Three drivers celebrate their birthday today: Stefan Johansson turns 54; Aguri Suzuki turns 50, and Vitaly Petrov turns 26 today!
The 1979 Formula 3 champion and Formula 2 racewinner in the early 1980s, Johansson had plenty of potential, but incredibly it took three years before he made his F1 debut with the Spirit Honda outfit. Honda switched to the Williams outfit in 1984, but Stefan had to tolerate a few guest outings with Tyrrell and Toleman.
When Rene Arnoux was fired from Ferrari in 1985, Stefan was thrown a lifeline and he earned two second-place finishes, impressing the management enough to be retained for 1986. A host of mechanical gremlins and bad luck meant no wins came along and he wasn’t to be kept on for 1987. Johansson joined McLaren for 1987, but was outpaced by Alain Prost, and his services were dispensed with when Ayrton Senna signed on for 1988. The rest of his career, which stretched through to 1991, was spent with midfield outfits such as Ligier, Onyx (with whom he picked up a surprise podium in 1989), AGS and Footwork, and he ventured Stateside to IndyCars and the ALMS.

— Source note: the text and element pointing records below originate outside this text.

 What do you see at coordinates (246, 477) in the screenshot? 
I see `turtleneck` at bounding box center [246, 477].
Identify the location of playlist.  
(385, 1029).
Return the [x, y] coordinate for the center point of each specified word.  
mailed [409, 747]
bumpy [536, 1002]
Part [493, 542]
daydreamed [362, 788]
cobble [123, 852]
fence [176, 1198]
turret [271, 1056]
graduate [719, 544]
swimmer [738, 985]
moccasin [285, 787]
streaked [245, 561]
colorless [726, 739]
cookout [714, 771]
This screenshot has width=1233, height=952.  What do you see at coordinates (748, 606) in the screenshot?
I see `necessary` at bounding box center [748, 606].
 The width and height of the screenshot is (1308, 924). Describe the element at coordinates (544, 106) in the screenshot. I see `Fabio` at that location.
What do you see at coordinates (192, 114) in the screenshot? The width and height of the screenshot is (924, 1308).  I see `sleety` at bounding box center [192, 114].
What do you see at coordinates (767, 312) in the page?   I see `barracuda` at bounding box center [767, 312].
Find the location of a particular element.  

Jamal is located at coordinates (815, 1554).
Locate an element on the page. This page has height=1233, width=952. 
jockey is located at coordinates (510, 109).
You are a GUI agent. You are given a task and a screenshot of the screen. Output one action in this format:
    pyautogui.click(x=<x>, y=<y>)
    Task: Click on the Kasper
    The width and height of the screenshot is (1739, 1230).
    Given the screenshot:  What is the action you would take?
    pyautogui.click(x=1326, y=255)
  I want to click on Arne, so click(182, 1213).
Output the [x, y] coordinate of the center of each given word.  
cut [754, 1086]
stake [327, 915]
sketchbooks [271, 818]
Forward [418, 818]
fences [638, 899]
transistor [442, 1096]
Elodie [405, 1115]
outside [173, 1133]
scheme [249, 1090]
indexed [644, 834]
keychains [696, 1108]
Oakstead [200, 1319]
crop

Fifty-year-old Aguri Suzuki began karting at the age of twelve, winning the national title in 1978 and 1981. He started open-wheel racing in 1979, and took the runners-up spot in the Japanese F3 championship in 1983. In the same year in which he made his Formula 2 debut, Suzuki took the national touring car championship for Nissan, in 1986. He was runner-up in the Formula 2 championship in 1987, and took the title in 1988.
He joined Formula 1 in 1989 with the Zakspeed Yamaha outfit, but it was a disaster and he failed to prequalify for every race that season. He joined Larrousse in 1990, and impressed at season’s end with a popular podium finish at Suzuka (pictured). Staying on the the team for 1991, he finished just a single race, and joined the Footwork squad for 1992, remaining there in 1993, but was comprehensively outshone by team-mate Derek Warwick.
F1 left Aguri behind in 1994, although her made a one-off appearance at the Pacific Grand Prix with Jordan that year, and shared the second Ligier seat with Martin Brundle in 1995, with Brundle proving the quicker of the pair. Suzuki failed to qualify in his final appearance at Suzuka after crashing heavily and injuring his neck, which prompted his decision to retire altogether.
He continued to be involved in motorsport, setting up a scheme to promote young Japanese talent into Formula 1, and then setting up his own team in the Indy Racing League in 2003. In 2006, he set up his own F1 team, which competed impressively against much better-funded outfits before it collapsed in mid-2008.